基本的に、マネージャーは質問を通して従業員の考えを知り、聞くことを優先してください。その上で適切なアドバイスを与えられれば、建設的な1on1になるでしょう。
話すことが苦手な従業員の場合、会話が続かなくなるケースもあります。1on1は会話を通して信頼関係を築き、業務の改善点を探って業績アップにつなげるものです。マネージャーの質問に答えるだけの質疑応答のような形式になってしまっては、1on1は効果的なものにはなりません。
事前にいくつかの質問を用意して適材適所で用い、会話的な雰囲気になるように努力しましょう。
質問によって相手の考えを引き出し、そこから発展させれば効果的な1on1につなげられます。マネージャーには聞く力や理解する力も求められるでしょう。
マネージャーがうまく質問を使えないと、話すべき内容がわからず雑談で終わってしまう可能性もあります。1on1に雑談を盛り込むのは効果的ですが、雑談のみで終わってしまうと業務改善につなげられず、意味がないものになってしまいます。

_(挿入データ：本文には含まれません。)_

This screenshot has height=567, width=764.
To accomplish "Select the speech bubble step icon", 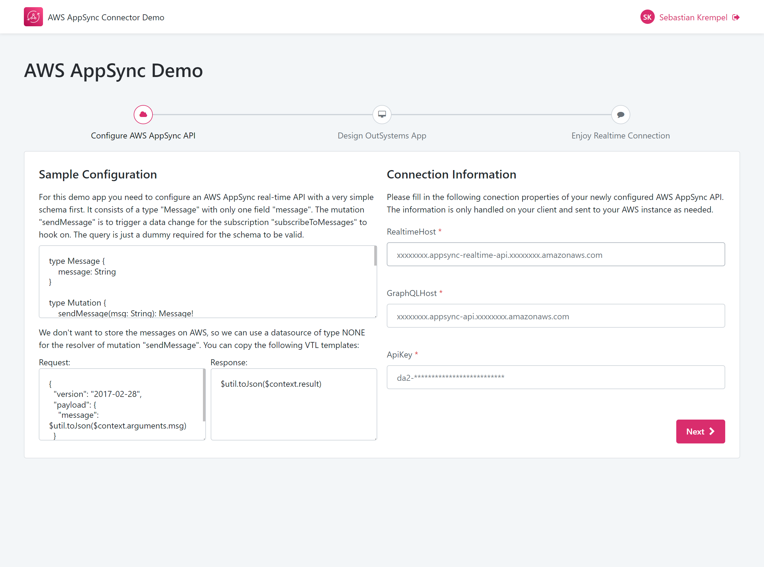I will point(620,115).
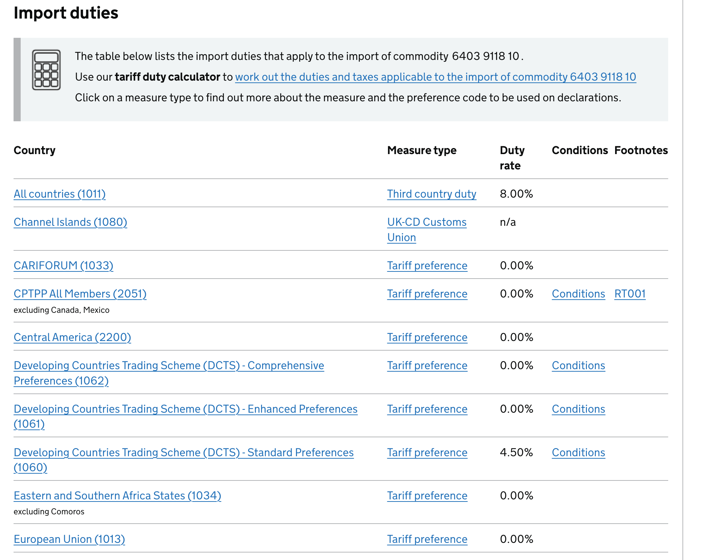Screen dimensions: 701x560
Task: Select Eastern and Southern Africa States (1034)
Action: point(117,495)
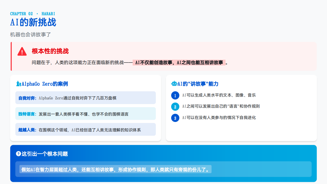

貴重な時間を使って行う1on1を雑談で終わらせないためにも、適切な質問を用意して業務に関する内容を盛り込むようにしましょう。従業員が取り組んでいる業務内容や、就いているポジションにあわせた質問を用意しておくと効果的です。
1on1を建設的なものにするには、押さえておきたいポイントがあります。とくに注意したいポイントは以下の3つです。
継続的に1on1に取り組み、企業全体の生産性向上につなげるためにも常に意識するようにしましょう。
1on1は従業員が主体となって会話形式で進めるミーティングなので、従業員が話すときは聞き手側に徹することが大切です。
従業員が話しているときに聞いていないと、相手は「質問に答えても無駄だ」と思ってしまうかもしれません。そのような状況に陥ると積極的に話してもらえなくなり、1on1の効果が低下してしまうでしょう。
従業員の話をきちんと聞き、内容をきちんと把握した上で会話を続けるように意識してください。
1on1を実施する前にはアジェンダを用意しておくことが大切です。アジェンダには「予定している内容をまとめた資料」という意味があり、1on1で話す内容や全体の流れ、使う質問の例などを記入しておきます。
アジェンダを作成したら、1on1を実施する前に従業員にも共有しましょう。アジェンダを共有することで、実際にどのようなことを話すのかを事前に理解できます。前もって話す内容を考えられるため、短時間で効果的な1on1を行うことにつなげられるでしょう。
1on1は2週間に1回や1ヶ月に1回など、定期的に行ってこそ意味があるものです。ただし、目的を持たずに行っても形骸化し、実質的な意味を持たないものになってしまいます。
毎回、事前に話すテーマを決めておくなど、1on1が効果的なものになるように工夫しましょう。前回のミーティングから今回のミーティングまでの間に取り組んだことを盛り込むなど、効果的なものになるように努力することが大切です。
効果的で生産性が高い1on1を実施するには、従業員の考えを刺激して意見を引き出す質問が欠かせません。信頼関係を築くための質問やモチベーションアップにつながる質問、業務の改善点を知るための質問を盛り込みましょう。
マネージャーが一方的に話す失敗を防ぐためにも、事前に質問を用意して会話のような1on1を行うように意識してください。効果的な質問を用いれば、短時間でも中身が濃い建設的な1on1を行えるでしょう。